▶ HOW TO COMPLETE THIS TASK:
Report each line from the data below that holds the word "heading".

▶ LISTED ENTRIES:
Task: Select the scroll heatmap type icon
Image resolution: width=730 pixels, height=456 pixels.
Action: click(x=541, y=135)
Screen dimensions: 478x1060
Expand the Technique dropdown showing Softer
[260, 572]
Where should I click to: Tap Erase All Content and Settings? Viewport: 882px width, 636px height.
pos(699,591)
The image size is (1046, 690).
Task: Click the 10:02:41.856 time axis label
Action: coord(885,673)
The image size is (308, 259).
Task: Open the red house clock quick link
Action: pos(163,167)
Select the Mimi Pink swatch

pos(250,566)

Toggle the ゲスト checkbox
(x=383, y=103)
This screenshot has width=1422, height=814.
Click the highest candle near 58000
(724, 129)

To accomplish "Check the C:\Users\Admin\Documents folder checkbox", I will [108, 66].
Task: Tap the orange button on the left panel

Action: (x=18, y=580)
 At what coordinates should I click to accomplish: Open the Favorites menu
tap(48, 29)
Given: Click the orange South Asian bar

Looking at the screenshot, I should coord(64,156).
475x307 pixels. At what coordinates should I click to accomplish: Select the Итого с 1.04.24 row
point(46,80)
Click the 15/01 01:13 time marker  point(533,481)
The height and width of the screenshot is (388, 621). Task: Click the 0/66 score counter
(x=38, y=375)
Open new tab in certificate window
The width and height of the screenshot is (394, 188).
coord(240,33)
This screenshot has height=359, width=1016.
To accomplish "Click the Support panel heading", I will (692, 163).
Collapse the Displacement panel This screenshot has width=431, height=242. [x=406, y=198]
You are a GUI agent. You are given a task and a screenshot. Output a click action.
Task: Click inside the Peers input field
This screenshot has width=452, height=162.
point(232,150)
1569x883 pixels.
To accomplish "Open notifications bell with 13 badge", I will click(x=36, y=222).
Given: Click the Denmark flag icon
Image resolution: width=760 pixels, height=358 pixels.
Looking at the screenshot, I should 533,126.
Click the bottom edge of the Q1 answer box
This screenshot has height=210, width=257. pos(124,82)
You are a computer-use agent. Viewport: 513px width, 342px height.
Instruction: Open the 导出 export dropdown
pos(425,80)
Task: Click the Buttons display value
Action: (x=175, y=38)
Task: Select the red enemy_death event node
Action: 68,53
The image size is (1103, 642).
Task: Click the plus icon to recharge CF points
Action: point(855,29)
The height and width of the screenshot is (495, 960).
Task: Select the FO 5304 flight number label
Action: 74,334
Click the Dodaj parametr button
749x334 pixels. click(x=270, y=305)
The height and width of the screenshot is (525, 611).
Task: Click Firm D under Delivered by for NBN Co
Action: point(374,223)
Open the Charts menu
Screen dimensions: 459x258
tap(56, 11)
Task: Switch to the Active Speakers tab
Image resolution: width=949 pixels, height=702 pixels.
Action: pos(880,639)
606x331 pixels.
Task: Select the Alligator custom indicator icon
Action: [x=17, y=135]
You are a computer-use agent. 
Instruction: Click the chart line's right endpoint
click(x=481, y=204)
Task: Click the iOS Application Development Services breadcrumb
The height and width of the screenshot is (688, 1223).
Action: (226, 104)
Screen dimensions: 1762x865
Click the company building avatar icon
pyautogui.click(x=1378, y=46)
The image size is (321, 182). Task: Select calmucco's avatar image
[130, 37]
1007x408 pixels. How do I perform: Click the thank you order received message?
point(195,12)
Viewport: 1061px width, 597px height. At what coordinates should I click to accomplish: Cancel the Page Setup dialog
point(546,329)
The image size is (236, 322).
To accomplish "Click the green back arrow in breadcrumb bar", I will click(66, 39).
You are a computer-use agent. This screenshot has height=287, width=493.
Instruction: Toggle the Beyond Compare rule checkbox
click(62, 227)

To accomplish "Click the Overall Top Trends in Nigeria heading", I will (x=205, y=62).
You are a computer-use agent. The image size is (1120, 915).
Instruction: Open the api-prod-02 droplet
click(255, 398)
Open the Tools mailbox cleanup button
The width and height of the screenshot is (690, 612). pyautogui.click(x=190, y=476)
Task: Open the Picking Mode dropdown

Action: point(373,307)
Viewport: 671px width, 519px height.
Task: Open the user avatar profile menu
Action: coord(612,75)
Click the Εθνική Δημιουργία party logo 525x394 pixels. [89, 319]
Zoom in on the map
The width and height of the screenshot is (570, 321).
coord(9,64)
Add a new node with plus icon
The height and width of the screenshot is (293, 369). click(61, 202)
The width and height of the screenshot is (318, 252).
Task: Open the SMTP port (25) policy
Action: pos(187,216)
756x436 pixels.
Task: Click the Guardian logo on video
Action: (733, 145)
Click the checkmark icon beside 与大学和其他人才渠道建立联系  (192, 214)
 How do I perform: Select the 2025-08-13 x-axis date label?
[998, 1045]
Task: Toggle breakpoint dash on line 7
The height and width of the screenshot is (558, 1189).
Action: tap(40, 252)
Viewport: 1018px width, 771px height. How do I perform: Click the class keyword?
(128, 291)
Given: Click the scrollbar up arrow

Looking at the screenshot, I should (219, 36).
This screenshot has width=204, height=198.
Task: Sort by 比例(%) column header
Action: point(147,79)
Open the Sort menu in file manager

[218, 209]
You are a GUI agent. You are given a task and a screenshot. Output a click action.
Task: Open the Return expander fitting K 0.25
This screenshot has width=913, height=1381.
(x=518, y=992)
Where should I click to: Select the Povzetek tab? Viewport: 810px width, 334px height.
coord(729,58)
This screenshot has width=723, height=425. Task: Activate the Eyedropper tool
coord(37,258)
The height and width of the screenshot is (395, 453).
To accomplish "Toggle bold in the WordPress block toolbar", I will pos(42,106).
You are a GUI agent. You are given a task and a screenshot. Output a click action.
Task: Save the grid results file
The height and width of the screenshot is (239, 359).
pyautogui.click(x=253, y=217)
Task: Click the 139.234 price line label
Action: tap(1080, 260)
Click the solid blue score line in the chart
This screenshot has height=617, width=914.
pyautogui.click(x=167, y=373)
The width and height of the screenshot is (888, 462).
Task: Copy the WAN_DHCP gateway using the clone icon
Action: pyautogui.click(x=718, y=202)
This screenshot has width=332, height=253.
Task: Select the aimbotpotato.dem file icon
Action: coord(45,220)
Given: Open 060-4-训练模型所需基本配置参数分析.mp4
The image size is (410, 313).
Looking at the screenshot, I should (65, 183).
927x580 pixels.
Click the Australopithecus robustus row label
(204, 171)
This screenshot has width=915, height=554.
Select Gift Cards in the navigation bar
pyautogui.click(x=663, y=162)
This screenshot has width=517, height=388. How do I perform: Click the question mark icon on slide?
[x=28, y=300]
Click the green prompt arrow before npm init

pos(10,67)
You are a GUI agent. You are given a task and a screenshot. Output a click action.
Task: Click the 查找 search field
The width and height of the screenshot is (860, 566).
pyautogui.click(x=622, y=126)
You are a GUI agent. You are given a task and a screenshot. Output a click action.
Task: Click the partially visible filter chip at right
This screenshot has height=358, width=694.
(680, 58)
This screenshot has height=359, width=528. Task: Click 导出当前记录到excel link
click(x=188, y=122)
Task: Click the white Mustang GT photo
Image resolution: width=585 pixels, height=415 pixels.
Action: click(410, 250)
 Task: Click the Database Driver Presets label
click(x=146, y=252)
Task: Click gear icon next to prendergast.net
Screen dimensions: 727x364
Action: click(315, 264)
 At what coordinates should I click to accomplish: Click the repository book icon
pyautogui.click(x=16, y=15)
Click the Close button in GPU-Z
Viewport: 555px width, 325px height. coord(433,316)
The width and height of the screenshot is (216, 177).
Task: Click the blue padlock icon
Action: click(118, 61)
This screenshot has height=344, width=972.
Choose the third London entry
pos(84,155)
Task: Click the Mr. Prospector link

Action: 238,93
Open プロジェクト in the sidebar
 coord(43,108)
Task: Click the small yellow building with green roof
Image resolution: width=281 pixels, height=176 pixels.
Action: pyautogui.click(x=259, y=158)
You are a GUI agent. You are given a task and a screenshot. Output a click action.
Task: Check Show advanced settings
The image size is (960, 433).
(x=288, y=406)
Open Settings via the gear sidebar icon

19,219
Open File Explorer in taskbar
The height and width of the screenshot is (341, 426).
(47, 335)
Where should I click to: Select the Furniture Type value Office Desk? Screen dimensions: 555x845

▶ TASK RESULT:
To accomplish "Click the Support panel heading", I will (692, 163).
To accomplish "Click the Overall Top Trends in Nigeria heading", I will (x=205, y=62).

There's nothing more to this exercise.